• EXTRACTED DATA:
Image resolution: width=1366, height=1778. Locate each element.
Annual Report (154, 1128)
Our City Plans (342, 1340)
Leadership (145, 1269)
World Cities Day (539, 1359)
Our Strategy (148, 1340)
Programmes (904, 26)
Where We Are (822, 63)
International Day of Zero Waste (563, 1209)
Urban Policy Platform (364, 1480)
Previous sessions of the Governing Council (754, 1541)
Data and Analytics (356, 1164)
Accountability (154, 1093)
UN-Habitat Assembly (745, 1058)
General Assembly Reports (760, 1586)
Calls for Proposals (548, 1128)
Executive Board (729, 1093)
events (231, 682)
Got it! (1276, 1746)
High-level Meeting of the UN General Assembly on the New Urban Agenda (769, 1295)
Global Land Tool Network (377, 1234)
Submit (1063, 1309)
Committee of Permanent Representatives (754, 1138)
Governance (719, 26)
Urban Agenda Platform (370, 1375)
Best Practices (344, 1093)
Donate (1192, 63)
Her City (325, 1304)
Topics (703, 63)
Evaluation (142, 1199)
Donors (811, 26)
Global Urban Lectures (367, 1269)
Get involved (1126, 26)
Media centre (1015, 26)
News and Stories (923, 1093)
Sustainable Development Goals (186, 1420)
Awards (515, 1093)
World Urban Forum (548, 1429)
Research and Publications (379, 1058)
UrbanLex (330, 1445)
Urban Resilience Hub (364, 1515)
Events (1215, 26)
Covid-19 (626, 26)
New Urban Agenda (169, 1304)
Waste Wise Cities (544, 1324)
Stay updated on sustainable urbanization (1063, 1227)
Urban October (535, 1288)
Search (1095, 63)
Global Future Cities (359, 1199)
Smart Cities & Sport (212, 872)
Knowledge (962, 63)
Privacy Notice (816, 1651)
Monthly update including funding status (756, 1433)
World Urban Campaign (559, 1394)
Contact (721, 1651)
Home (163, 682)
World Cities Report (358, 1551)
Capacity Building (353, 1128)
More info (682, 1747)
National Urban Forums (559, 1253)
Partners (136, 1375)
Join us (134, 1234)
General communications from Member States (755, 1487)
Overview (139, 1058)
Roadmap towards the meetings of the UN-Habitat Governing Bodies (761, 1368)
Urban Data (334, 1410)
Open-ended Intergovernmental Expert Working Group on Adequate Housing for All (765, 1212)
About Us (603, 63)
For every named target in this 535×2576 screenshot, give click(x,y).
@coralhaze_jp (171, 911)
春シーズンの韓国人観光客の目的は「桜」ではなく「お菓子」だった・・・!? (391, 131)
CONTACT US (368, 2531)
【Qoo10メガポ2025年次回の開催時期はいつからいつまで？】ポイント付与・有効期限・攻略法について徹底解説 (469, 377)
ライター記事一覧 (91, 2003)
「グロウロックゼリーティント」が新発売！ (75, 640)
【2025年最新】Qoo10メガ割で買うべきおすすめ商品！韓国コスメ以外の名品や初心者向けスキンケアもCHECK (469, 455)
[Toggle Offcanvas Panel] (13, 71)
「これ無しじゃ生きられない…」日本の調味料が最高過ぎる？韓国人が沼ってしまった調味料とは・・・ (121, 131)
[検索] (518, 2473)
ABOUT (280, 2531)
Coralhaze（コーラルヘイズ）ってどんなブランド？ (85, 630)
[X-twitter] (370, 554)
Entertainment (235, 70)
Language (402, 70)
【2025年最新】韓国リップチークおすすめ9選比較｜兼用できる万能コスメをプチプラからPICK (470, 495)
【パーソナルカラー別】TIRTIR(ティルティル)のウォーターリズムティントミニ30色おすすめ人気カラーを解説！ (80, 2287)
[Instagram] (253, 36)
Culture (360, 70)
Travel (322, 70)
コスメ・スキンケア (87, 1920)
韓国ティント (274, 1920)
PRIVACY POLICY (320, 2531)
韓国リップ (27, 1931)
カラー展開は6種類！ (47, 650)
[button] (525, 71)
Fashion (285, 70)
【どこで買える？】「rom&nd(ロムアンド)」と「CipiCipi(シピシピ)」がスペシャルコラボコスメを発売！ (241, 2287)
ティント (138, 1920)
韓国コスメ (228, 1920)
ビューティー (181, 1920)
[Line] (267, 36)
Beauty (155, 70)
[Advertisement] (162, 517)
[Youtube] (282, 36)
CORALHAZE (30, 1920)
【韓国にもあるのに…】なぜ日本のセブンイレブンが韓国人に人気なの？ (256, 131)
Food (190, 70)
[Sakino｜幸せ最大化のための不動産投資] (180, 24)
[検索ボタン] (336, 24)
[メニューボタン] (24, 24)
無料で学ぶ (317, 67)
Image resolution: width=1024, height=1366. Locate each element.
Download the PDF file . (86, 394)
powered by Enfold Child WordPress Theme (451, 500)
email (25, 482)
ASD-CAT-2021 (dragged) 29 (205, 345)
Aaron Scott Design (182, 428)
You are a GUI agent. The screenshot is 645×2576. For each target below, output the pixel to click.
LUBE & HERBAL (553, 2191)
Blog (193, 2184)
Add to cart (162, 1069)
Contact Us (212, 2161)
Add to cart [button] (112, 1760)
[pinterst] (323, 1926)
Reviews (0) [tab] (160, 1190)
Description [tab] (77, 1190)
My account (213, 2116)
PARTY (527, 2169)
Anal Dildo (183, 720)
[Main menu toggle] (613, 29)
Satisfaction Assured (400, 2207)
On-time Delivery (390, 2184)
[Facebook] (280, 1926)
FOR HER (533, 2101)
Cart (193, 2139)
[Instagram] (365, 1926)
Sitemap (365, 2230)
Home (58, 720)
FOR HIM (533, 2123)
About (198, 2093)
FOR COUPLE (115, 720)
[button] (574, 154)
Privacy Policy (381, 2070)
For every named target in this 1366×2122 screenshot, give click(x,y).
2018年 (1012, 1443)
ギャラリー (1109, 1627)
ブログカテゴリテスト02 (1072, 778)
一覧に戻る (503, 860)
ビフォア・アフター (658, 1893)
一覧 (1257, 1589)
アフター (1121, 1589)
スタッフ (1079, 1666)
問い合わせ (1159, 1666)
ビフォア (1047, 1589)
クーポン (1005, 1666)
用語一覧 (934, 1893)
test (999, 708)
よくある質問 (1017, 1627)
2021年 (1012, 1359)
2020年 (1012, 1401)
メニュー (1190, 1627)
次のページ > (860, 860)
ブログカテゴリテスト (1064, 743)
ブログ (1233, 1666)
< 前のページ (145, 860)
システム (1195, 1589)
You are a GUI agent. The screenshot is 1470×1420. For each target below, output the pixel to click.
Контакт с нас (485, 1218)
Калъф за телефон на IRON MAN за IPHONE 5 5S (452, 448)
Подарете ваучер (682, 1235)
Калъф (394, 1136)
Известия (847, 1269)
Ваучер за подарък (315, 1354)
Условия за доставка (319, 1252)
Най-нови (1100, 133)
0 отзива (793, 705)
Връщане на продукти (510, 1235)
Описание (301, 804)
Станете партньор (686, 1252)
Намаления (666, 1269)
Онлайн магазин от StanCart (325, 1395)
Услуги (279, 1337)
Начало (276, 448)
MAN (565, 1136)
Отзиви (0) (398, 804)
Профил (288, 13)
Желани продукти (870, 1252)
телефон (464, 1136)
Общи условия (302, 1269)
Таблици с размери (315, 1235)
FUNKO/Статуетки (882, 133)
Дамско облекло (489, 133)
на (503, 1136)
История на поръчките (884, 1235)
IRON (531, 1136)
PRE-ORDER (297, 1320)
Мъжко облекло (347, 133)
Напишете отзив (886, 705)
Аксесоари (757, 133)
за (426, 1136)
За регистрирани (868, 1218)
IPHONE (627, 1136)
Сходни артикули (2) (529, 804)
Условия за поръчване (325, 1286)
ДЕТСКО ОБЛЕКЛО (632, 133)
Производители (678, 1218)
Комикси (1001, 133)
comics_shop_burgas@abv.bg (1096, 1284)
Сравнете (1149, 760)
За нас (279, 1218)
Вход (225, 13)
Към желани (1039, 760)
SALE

• WHAT THE TASK ASKS: Look above for the line with "Got it! (1276, 1746)" and the line with "Best Practices (344, 1093)". Retype those two lines and every line between them exactly, adding nothing.

• TASK ANSWER:
Got it! (1276, 1746)
High-level Meeting of the UN General Assembly on the New Urban Agenda (769, 1295)
Global Land Tool Network (377, 1234)
Submit (1063, 1309)
Committee of Permanent Representatives (754, 1138)
Governance (719, 26)
Urban Agenda Platform (370, 1375)
Best Practices (344, 1093)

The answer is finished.